* **WORK TASK**
Reproduce, from the lines below, exactly the stretch that begins at the line containing "Viewport: 1119px width, 618px height." and ends at the line containing "Task: Open the Cell Viewer dropdown", both included.

* **DATA RECORDS**
•••

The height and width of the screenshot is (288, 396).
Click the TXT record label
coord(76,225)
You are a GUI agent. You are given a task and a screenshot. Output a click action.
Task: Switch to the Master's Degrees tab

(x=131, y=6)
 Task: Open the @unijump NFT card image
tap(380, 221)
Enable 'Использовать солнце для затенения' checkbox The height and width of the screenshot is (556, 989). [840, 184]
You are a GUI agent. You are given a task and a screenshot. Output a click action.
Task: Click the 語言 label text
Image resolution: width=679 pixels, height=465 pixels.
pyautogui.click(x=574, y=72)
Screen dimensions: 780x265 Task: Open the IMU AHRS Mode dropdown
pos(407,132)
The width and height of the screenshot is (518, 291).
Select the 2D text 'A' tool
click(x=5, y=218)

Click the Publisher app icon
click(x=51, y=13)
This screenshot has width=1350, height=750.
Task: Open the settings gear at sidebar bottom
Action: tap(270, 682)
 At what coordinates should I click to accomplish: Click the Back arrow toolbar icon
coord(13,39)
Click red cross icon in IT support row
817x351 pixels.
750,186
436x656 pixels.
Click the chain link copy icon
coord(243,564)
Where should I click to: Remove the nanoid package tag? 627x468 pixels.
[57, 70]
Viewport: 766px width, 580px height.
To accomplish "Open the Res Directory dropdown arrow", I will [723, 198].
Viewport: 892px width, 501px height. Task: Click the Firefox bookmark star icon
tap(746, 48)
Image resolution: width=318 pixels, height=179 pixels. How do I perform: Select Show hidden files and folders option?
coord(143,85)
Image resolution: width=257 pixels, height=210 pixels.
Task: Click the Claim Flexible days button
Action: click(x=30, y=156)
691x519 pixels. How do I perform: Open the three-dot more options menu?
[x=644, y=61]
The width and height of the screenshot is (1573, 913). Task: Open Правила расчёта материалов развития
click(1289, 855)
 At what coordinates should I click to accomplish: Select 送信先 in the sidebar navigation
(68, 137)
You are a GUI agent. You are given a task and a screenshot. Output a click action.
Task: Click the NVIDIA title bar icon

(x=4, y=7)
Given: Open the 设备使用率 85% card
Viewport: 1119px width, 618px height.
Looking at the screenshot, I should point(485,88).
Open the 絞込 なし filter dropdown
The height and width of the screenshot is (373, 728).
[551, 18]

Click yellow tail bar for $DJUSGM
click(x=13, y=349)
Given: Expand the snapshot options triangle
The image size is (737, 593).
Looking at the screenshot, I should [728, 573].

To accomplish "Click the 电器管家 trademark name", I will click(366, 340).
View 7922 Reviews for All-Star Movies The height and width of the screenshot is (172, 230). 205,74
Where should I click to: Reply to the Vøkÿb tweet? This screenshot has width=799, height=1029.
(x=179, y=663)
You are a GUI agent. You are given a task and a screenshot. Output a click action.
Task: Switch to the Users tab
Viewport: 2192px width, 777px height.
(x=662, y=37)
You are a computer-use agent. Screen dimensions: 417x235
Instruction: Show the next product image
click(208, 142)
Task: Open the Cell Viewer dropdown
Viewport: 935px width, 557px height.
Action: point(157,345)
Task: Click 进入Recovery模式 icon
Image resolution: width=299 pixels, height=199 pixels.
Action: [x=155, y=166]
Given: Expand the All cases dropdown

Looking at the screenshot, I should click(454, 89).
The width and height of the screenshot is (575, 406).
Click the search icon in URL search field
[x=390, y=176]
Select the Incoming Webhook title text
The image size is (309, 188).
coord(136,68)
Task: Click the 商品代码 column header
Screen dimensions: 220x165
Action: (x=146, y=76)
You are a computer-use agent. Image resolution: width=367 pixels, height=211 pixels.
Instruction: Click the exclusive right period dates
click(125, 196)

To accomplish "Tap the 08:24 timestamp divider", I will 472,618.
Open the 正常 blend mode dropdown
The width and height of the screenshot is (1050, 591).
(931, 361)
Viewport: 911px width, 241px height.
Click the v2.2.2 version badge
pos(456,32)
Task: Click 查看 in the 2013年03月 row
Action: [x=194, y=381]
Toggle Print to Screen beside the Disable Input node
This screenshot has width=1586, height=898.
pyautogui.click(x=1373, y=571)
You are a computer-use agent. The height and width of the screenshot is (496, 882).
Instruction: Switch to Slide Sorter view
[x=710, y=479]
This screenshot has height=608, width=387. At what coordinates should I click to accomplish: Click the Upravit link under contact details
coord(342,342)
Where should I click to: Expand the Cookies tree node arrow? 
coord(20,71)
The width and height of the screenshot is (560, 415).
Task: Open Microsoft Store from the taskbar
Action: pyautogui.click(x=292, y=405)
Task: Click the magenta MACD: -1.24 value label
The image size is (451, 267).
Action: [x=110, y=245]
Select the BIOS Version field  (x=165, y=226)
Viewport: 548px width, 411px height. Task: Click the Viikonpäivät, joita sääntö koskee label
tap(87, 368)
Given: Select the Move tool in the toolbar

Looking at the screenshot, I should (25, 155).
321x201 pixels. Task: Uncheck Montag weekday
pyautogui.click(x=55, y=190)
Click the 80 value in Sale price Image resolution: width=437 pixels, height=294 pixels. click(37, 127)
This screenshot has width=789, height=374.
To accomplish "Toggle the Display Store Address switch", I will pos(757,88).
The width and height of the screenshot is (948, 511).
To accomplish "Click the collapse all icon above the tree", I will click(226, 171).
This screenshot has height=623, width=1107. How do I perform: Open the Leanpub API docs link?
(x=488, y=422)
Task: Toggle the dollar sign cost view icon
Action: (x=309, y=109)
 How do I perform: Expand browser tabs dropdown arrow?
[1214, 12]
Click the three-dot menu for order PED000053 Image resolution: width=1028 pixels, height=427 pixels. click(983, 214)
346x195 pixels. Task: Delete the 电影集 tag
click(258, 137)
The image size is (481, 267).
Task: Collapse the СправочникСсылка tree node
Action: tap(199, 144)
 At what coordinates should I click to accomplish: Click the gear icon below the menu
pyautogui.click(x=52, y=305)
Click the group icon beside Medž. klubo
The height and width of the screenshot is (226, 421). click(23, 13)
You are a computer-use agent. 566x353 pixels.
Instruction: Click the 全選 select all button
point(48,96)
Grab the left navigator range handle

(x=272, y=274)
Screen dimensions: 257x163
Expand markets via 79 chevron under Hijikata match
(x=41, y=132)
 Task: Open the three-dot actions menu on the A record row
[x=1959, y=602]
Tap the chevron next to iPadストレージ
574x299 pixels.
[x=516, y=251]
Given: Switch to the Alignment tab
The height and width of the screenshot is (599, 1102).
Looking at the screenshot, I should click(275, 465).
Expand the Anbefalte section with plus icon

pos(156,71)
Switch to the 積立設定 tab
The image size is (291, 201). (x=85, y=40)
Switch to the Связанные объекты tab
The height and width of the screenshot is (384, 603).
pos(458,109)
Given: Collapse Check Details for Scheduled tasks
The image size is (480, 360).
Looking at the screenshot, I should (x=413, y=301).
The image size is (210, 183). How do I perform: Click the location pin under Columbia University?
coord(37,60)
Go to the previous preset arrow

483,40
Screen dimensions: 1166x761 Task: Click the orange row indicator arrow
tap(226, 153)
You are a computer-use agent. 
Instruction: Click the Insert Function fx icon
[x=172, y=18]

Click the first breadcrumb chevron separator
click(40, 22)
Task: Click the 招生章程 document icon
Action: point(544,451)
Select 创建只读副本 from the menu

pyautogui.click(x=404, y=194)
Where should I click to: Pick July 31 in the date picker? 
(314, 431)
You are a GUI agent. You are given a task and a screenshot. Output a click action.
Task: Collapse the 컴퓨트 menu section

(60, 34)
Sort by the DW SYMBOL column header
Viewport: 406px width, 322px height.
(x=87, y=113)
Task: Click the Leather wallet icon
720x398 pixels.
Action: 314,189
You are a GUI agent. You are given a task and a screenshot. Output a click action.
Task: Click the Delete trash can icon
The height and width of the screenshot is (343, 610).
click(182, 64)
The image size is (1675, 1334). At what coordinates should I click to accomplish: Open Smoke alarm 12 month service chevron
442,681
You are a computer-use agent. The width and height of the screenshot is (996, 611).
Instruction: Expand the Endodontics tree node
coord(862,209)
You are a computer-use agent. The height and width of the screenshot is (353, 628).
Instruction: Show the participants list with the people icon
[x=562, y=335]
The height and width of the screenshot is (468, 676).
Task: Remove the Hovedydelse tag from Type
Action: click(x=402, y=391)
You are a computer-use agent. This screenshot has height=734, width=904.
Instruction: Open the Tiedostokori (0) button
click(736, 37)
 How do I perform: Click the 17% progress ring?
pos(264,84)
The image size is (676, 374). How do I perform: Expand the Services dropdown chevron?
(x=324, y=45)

•••

* **WRITTEN RESPONSE**
Viewport: 1119px width, 618px height.
Looking at the screenshot, I should point(485,88).
Open the 絞込 なし filter dropdown
The height and width of the screenshot is (373, 728).
[551, 18]

Click yellow tail bar for $DJUSGM
click(x=13, y=349)
Given: Expand the snapshot options triangle
The image size is (737, 593).
Looking at the screenshot, I should [728, 573].

To accomplish "Click the 电器管家 trademark name", I will click(366, 340).
View 7922 Reviews for All-Star Movies The height and width of the screenshot is (172, 230). 205,74
Where should I click to: Reply to the Vøkÿb tweet? This screenshot has width=799, height=1029.
(x=179, y=663)
You are a GUI agent. You are given a task and a screenshot. Output a click action.
Task: Switch to the Users tab
Viewport: 2192px width, 777px height.
(x=662, y=37)
You are a computer-use agent. Screen dimensions: 417x235
Instruction: Show the next product image
click(208, 142)
Task: Open the Cell Viewer dropdown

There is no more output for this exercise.